- Exercise prompt
Exactly as given, repeat all of the entries.

- Entries supplied
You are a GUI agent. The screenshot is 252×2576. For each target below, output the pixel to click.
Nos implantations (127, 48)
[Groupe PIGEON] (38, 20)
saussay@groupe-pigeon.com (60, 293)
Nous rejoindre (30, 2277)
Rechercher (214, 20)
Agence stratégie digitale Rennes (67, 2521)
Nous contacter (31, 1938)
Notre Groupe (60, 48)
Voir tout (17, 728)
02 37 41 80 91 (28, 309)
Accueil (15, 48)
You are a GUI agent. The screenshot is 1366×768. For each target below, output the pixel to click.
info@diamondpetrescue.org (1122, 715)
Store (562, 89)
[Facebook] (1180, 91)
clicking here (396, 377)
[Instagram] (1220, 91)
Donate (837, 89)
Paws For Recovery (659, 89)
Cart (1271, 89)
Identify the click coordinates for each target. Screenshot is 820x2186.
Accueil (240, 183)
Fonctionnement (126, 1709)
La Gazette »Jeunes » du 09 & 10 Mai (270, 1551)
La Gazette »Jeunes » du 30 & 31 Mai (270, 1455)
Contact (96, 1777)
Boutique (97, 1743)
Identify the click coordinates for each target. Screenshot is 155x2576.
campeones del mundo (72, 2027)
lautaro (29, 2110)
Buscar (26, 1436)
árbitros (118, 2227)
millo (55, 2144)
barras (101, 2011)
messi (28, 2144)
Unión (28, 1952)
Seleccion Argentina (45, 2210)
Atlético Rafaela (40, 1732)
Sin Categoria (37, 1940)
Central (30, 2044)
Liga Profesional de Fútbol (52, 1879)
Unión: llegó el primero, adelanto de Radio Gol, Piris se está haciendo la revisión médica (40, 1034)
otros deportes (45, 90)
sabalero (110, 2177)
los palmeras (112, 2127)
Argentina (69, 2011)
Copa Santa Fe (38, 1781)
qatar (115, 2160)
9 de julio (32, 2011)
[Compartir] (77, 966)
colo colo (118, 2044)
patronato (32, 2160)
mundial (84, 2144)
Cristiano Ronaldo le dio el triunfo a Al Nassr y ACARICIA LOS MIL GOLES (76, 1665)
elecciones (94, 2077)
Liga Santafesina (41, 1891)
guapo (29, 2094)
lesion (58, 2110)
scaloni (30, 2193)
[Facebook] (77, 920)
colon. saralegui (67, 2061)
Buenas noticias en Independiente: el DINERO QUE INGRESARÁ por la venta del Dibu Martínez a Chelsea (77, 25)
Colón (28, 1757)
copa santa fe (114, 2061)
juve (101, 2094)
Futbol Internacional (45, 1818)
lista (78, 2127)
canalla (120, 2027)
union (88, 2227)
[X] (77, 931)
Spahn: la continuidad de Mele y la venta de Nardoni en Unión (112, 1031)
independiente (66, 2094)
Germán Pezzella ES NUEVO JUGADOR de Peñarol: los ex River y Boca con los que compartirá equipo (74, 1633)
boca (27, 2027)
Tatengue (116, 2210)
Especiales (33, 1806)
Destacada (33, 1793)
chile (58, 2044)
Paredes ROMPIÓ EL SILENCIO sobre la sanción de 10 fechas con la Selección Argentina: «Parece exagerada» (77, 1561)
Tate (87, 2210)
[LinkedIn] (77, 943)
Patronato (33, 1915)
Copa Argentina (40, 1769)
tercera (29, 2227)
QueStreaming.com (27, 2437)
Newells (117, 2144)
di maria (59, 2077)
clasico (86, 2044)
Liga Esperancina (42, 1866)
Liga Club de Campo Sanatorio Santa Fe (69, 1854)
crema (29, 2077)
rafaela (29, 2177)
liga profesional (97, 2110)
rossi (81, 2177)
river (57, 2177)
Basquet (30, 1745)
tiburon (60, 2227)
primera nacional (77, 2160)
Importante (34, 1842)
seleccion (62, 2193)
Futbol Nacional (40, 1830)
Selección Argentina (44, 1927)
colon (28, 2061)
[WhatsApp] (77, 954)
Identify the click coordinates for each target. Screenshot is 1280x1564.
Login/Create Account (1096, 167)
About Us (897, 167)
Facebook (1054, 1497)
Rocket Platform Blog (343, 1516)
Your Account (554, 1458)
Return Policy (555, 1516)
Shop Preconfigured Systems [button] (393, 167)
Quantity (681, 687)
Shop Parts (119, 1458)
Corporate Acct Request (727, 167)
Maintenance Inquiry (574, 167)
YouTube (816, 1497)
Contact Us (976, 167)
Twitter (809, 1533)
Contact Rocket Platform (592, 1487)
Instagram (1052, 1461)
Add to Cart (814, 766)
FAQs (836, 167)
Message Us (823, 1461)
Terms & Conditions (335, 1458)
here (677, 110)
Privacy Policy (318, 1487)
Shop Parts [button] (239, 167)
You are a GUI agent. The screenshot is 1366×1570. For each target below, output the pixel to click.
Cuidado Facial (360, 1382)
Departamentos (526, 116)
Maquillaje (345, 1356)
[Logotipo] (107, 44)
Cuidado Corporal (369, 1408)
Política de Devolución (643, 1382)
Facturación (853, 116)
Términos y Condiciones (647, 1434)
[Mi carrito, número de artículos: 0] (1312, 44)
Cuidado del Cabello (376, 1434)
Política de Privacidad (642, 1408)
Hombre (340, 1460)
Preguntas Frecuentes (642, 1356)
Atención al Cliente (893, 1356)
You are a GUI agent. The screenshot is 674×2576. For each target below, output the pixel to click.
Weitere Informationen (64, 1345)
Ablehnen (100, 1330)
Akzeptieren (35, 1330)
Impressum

- Answer box
You are a GUI agent. The screenshot is 252×2576. For each target below, output the pixel to click.
Nos implantations (127, 48)
[Groupe PIGEON] (38, 20)
saussay@groupe-pigeon.com (60, 293)
Nous rejoindre (30, 2277)
Rechercher (214, 20)
Agence stratégie digitale Rennes (67, 2521)
Nous contacter (31, 1938)
Notre Groupe (60, 48)
Voir tout (17, 728)
02 37 41 80 91 (28, 309)
Accueil (15, 48)
You are a GUI agent. The screenshot is 1366×768. For each target below, output the pixel to click.
info@diamondpetrescue.org (1122, 715)
Store (562, 89)
[Facebook] (1180, 91)
clicking here (396, 377)
[Instagram] (1220, 91)
Donate (837, 89)
Paws For Recovery (659, 89)
Cart (1271, 89)
Identify the click coordinates for each target. Screenshot is 820x2186.
Accueil (240, 183)
Fonctionnement (126, 1709)
La Gazette »Jeunes » du 09 & 10 Mai (270, 1551)
La Gazette »Jeunes » du 30 & 31 Mai (270, 1455)
Contact (96, 1777)
Boutique (97, 1743)
Identify the click coordinates for each target. Screenshot is 155x2576.
campeones del mundo (72, 2027)
lautaro (29, 2110)
Buscar (26, 1436)
árbitros (118, 2227)
millo (55, 2144)
barras (101, 2011)
messi (28, 2144)
Unión (28, 1952)
Seleccion Argentina (45, 2210)
Atlético Rafaela (40, 1732)
Sin Categoria (37, 1940)
Central (30, 2044)
Liga Profesional de Fútbol (52, 1879)
Unión: llegó el primero, adelanto de Radio Gol, Piris se está haciendo la revisión médica (40, 1034)
otros deportes (45, 90)
sabalero (110, 2177)
los palmeras (112, 2127)
Argentina (69, 2011)
Copa Santa Fe (38, 1781)
qatar (115, 2160)
9 de julio (32, 2011)
[Compartir] (77, 966)
colo colo (118, 2044)
patronato (32, 2160)
mundial (84, 2144)
Cristiano Ronaldo le dio el triunfo a Al Nassr y ACARICIA LOS MIL GOLES (76, 1665)
elecciones (94, 2077)
Liga Santafesina (41, 1891)
guapo (29, 2094)
lesion (58, 2110)
scaloni (30, 2193)
[Facebook] (77, 920)
colon. saralegui (67, 2061)
Buenas noticias en Independiente: el DINERO QUE INGRESARÁ por la venta del Dibu Martínez a Chelsea (77, 25)
Colón (28, 1757)
copa santa fe (114, 2061)
juve (101, 2094)
Futbol Internacional (45, 1818)
lista (78, 2127)
canalla (120, 2027)
union (88, 2227)
[X] (77, 931)
Spahn: la continuidad de Mele y la venta de Nardoni en Unión (112, 1031)
independiente (66, 2094)
Germán Pezzella ES NUEVO JUGADOR de Peñarol: los ex River y Boca con los que compartirá equipo (74, 1633)
boca (27, 2027)
Tatengue (116, 2210)
Especiales (33, 1806)
Destacada (33, 1793)
chile (58, 2044)
Paredes ROMPIÓ EL SILENCIO sobre la sanción de 10 fechas con la Selección Argentina: «Parece exagerada» (77, 1561)
Tate (87, 2210)
[LinkedIn] (77, 943)
Patronato (33, 1915)
Copa Argentina (40, 1769)
tercera (29, 2227)
QueStreaming.com (27, 2437)
Newells (117, 2144)
di maria (59, 2077)
clasico (86, 2044)
Liga Esperancina (42, 1866)
Liga Club de Campo Sanatorio Santa Fe (69, 1854)
crema (29, 2077)
rafaela (29, 2177)
liga profesional (97, 2110)
rossi (81, 2177)
river (57, 2177)
Basquet (30, 1745)
tiburon (60, 2227)
primera nacional (77, 2160)
Importante (34, 1842)
seleccion (62, 2193)
Futbol Nacional (40, 1830)
Selección Argentina (44, 1927)
colon (28, 2061)
[WhatsApp] (77, 954)
Identify the click coordinates for each target. Screenshot is 1280x1564.
Login/Create Account (1096, 167)
About Us (897, 167)
Facebook (1054, 1497)
Rocket Platform Blog (343, 1516)
Your Account (554, 1458)
Return Policy (555, 1516)
Shop Preconfigured Systems [button] (393, 167)
Quantity (681, 687)
Shop Parts (119, 1458)
Corporate Acct Request (727, 167)
Maintenance Inquiry (574, 167)
YouTube (816, 1497)
Contact Us (976, 167)
Twitter (809, 1533)
Contact Rocket Platform (592, 1487)
Instagram (1052, 1461)
Add to Cart (814, 766)
FAQs (836, 167)
Message Us (823, 1461)
Terms & Conditions (335, 1458)
here (677, 110)
Privacy Policy (318, 1487)
Shop Parts [button] (239, 167)
You are a GUI agent. The screenshot is 1366×1570. For each target below, output the pixel to click.
Cuidado Facial (360, 1382)
Departamentos (526, 116)
Maquillaje (345, 1356)
[Logotipo] (107, 44)
Cuidado Corporal (369, 1408)
Política de Devolución (643, 1382)
Facturación (853, 116)
Términos y Condiciones (647, 1434)
[Mi carrito, número de artículos: 0] (1312, 44)
Cuidado del Cabello (376, 1434)
Política de Privacidad (642, 1408)
Hombre (340, 1460)
Preguntas Frecuentes (642, 1356)
Atención al Cliente (893, 1356)
You are a GUI agent. The screenshot is 674×2576. For each target below, output the pixel to click.
Weitere Informationen (64, 1345)
Ablehnen (100, 1330)
Akzeptieren (35, 1330)
Impressum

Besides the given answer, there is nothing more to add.